It is no more news that redundant performances of marketers and field officers in microfinance institutions across the globe have been checkmated through mobile financial technology. The good news is that many microfinance banks and other financial institutions in Nigeria are growing and developing swiftly at a steady pace through embracement of mobile financial technology in paying and collecting money from their respective clients.
Prior to invention of financial technology, it was worrisome and counter-productive to experience marketers and field officers abandoning their core duties which were being for, to pursue their personal businesses for selfish interests. It is even more suicidal to collect monies meant for loan repayment from customers, or daily remittances without remitting into the bank coffers because there was no tracking system in place.
Over the years, this abysmal performance of field officers and marketers of microfinance institutions recorded low productivity due to under-utilization of human resources. Hence, it resulted in low profitability margin or consistent losses over a period of time.
In practical terms, during my active service as an employee in microfinance banks at management level, I witnessed and experienced different scenario which led to many of these personnel being laid off as a result of financial malpractices. Some of these corrupt personnel implicated and exposed themselves through ostentatious and extravagant lifestyles.
The most annoying scenario was when I was multi-tasked to head the Finance & Credit department in 2015. One of our bank drivers reported to me in confidence that he usually take one of the marketers to his fiancé residence during official working hours at the bank’s expense.
In addition, female marketers habitually used the official vehicle assigned for marketing to shop for foodstuff at local markets intermittently.
Often times, marketers and field personnel indirectly borrow money from the bank without any interest. This is done by not remitting to the bank in full all monies collected through default customers (Delinquent and Bad loans) as at when received. The monies are channeled to meet their personal financial commitment. In today microfinance practice, all these ugly incidences have been checkmated through mobile financial technology in real-time.

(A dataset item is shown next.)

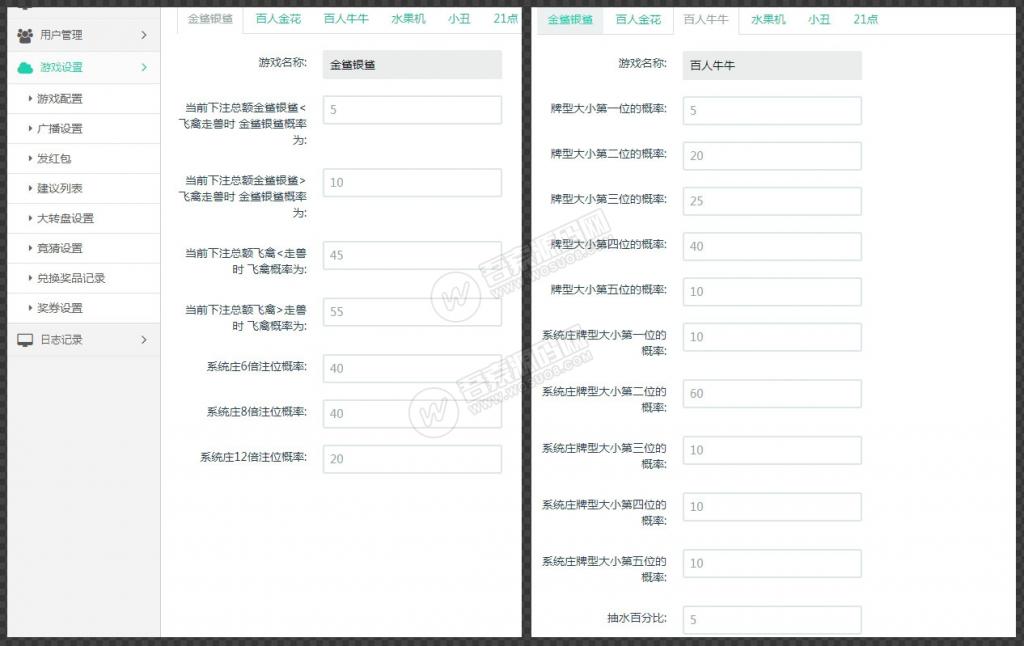Open the 小丑 tab in right panel

pyautogui.click(x=817, y=17)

As a microfinance practitioner, in craving for how to continually contribute to the growth and development of microfinance banks in Nigeria, I had an encounter with Mr. Mike Nwaogu, the CEO of CellCore Ltd who specialize in a branded mobile app technology (PAYCOLLECT) for microfinance institutions in Nigeria and across Africa. He stressed that PAYCOLLECT can be used for deposits, withdrawals, account creation, Know-Your-Customer (KYC), Short Messaging Service alert (SMS), and Microloan management on the online portal. Further, he said that the cost effectiveness and affordability of PAYCOLLECT makes it standout from the competition, and no hidden cost is charged.
In a recent article publication, Nwaogu (2017) states that the potential of PAYCOLLECT app is limitless as it harnesses the potential of becoming the cutting edge product in microfinance industry for the banked and unbanked clients.
Conclusively, the pivot or lifeblood of all microfinance institutions is Marketers and Field personnel. They are likened to a King in the game of Chess because of their crucial role in income generation. Their activities are now closely and properly monitored using a tracking system through mobile application technology in real time.
The deposits base, the loan repayments, daily remittances, and other specialized accounts will increase in volume which will pave way for liquidity to invest in other income-generating ventures. The resultant effect of this innovative technology is tremendous high profitability to microfinance institutions.